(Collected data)
------------------------------

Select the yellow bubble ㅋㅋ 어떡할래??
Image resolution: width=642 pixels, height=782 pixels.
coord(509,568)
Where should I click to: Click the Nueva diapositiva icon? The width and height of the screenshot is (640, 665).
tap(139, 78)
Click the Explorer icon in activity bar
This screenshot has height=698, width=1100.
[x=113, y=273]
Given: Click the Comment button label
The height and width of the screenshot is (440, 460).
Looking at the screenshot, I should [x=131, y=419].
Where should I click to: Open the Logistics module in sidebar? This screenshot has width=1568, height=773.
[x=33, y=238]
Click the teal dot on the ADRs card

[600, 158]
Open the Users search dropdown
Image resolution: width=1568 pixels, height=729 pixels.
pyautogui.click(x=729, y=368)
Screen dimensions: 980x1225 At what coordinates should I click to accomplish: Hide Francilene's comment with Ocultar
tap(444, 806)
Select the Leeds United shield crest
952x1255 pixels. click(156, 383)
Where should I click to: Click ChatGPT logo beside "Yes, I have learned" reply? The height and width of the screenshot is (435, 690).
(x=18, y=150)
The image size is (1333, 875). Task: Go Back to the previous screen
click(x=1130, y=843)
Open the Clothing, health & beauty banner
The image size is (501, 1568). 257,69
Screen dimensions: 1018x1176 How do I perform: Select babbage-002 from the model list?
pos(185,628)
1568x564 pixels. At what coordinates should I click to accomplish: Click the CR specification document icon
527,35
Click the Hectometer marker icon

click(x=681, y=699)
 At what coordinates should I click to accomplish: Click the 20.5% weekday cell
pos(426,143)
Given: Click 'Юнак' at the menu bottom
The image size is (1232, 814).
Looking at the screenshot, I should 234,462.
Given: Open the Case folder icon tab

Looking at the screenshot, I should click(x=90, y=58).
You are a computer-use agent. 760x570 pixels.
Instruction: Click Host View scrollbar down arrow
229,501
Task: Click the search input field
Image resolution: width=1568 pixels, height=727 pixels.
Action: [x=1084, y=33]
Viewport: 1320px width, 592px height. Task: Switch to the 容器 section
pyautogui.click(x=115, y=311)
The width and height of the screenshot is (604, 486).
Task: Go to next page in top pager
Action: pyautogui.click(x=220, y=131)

------------------------------

## About this task
Repeat word for word the lines running from the line containing "Image resolution: width=1568 pixels, height=727" to the end of the entries above, inclusive.

## Answer for this exercise
Image resolution: width=1568 pixels, height=727 pixels.
Action: [x=1084, y=33]
Viewport: 1320px width, 592px height. Task: Switch to the 容器 section
pyautogui.click(x=115, y=311)
The width and height of the screenshot is (604, 486).
Task: Go to next page in top pager
Action: pyautogui.click(x=220, y=131)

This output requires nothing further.